Il cuore di Achille faceva i “capricci”, innovativo intervento per tenerlo sempre sotto controllo

Roberto Falcini, medico veterinario di Terni, ha impiantato un loop recorder al Pastore tedesco di 14 mesi: “Così il ritmo cardiaco degli animali viene tenuto sotto controllo per farli vivere il più a lungo possibile e consentire loro di affrontare una vita normale in tutta sicurezza”

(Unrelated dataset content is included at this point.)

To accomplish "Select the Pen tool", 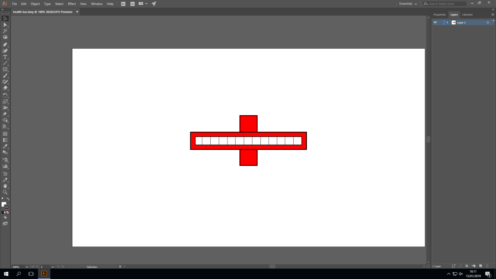I will [x=5, y=44].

Achille, un Pastore tedesco di 14 mesi, è affetto da una turba del ritmo: tecnicamente, si tratta di una sindrome aritmogenica ventricolare destra verso cui questa razza, come altre, è predisposta. Questa anomalia si è manifestata per la prima volta in seguito all’anestesia generale alla quale il cane era stato sottoposto per effettuare uno studio radiografico al fine di valutare l’eventuale presenza di displasia di anche e gomiti.

“Essendo una turba del ritmo che si può manifestare con una cadenza non frequente e ad insorgenza improvvisa – spiega il dottore Roberto Falcini, medico veterinario di Terni che ha curato Achille - si è deciso di effettuare un monitoraggio continuo dell’attività elettrica cardiaca mediante l’impianto di un loop recorder”. Si tratta di un apparecchio raccomandato per i pazienti che presentano sintomi “compatibili con una malattia aritmogena ma che, data la loro infrequenza, non possono essere analizzati in maniera costante attraverso altri esami diagnostici come il classico monitoraggio Holter dinamico 24-48 ore”. Il dispositivo permette anche da remoto, mediante telemetria, di poter monitorare il ritmo cardiaco del cane.

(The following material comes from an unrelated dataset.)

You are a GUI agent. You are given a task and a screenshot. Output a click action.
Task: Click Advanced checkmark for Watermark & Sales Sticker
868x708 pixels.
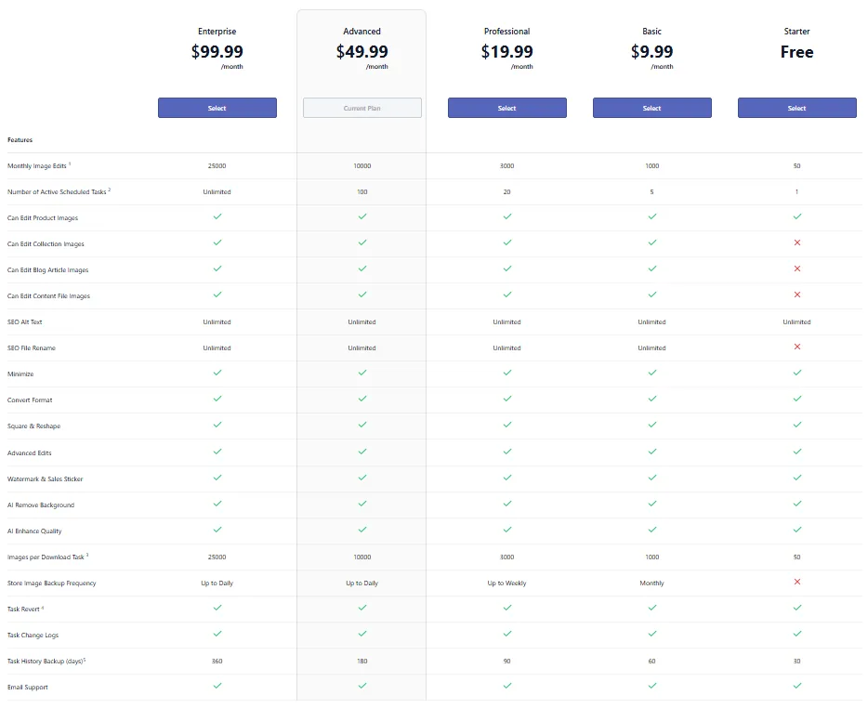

veterinario dott falciniLo scorso 14 luglio, per monitorare il ritmo del cuore di Achille, il dottor Falcini ha dunque impiantato ad Achille un loop recorder in regime di day hospital con una procedura che è durata circa 30 minuti. L’intervento è stato effettuato presso la clinica veterinaria Città dei Papi di Viterbo. Il paziente è stato poi riaffidato ai proprietari dopo circa 60 minuti dall’intervento, perfettamente vigile e autonomo.

Questo dispositivo, della grandezza di una mini memory usb-c, in maniera sempre attiva permette di verificare se i farmaci antiaritmici somministrati all’animale sono efficaci nel tempo e stabilire sempre se un eventuale episodio sincopale dipenda da una turba del ritmo cardiaco che può sopraggiungere. In alcune circostanze, in base ai risultati del monitoraggio elettrico cardiaco si può rendere necessario l’impianto di un pacemaker defibrillatore.

“Tale metodica di monitoraggio risulta essere estremamente innovativa in medicina veterinaria – spiega il dottor Falcini – e viene da me utilizzata da almeno 10 anni. In questo modo, il ritmo cardiaco dei pazienti animali viene tenuto sotto controllo per farli vivere il più a lungo possibile e consentir loro di affrontare una vita normale in tutta sicurezza”.